Join in some fascinating tours where you can get up close and personal with sustainable science! These tours will have a maximum of 20 people each, so you'll get a chance to talk to the researchers and ask questions about their groundbreaking discoveries.

Is algae a better fertilizer or a biofuels feedstock? Watch researchers feed algae in the lab and convert agricultural waste into biofuels. Then, you'll head to the Gilmore annex and see researchers turn algae into bio-crude in a matter of minutes simulating natural processes that take millions of years to convert algae into petroleum. At Hong Liu's lab, you will see work on fuel cells that extract hydrogen power from bacteria that are digesting waste water. 

For event questions or accommodation requests, please contact Shelly Signs, (541) 737-0724 or shelly.signs@oregonstate.edu

Tours of this location were also available:
Wednesday, April 18, 2018     
11:00 a.m. - 12:30 p.m.        

Ganti S. Murthy is a professor in Biological and Ecological Engineering Department at Oregon State University. His research is broadly focused on sustainable bioprocessing. For any proposed technology or policy, Murthy group seeks to answer the question: “Is this approach technically feasible, economically viable, resource sustainable and has lower environmental impacts compared to alternatives? If not, how can we make it so?” His group employs a combination of experimental and theoretical approaches using control theory, systems biology, process modeling, economic analysis and life cycle assessment (LCA) techniques to conduct molecular, cellular, industrial scale and systems level analyses of technologies to establish a sustainable bioeconomy. Recently, Murthy group started researching the nutrient-energy-water nexus at regional and global scale with a particular focus on building the resilience of agro-ecological systems to pulse and pressure disturbances.

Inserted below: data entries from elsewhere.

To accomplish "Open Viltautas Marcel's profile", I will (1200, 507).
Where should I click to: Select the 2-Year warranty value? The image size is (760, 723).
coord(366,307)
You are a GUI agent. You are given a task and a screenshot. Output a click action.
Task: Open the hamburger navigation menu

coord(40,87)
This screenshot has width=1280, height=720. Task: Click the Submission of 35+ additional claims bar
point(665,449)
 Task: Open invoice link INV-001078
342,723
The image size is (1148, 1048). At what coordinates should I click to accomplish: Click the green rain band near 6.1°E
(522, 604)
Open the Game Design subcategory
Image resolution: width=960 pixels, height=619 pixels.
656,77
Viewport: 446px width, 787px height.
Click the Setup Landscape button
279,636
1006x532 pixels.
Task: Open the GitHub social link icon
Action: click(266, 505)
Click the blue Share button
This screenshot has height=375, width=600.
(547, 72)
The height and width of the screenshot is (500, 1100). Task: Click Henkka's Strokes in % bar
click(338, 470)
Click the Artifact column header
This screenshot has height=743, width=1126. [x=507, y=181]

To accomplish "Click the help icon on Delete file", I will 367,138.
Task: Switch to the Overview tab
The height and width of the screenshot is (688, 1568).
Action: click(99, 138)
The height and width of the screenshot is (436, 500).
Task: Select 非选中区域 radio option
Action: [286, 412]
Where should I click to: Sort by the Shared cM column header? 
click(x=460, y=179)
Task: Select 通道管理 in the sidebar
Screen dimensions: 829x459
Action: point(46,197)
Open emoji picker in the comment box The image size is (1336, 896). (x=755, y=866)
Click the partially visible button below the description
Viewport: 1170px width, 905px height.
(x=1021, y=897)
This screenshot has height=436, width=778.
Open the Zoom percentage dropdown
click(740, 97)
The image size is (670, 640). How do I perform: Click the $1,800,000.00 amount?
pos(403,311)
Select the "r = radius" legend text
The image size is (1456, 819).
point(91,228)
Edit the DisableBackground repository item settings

Hong Liu is a Professor of Biological and Ecological Engineering (BEE) at Oregon State University (OSU). She is one of the world's leaders in the development of microbial electrochemical technologies for numerous applications in energy-sustainable wastewater treatment, energy and biofuels production, and pollutant remediation. She is recognized for her advances and development of several processes that are based on naturally-occurring bacteria that directly produce electrical current from organic matter in wastewater. She created a new method to produce hydrogen biofuels from the electrical current produced by bacteria. Currently, she is leading efforts to commercialize the technologies she and her team developed at OSU. She was named as a Highly Cited Researcher and listed, among about 3000 researchers worldwide, in The World’s Most Influential Scientific Minds in 2014, 2015, 2016 by Thomson Reuters.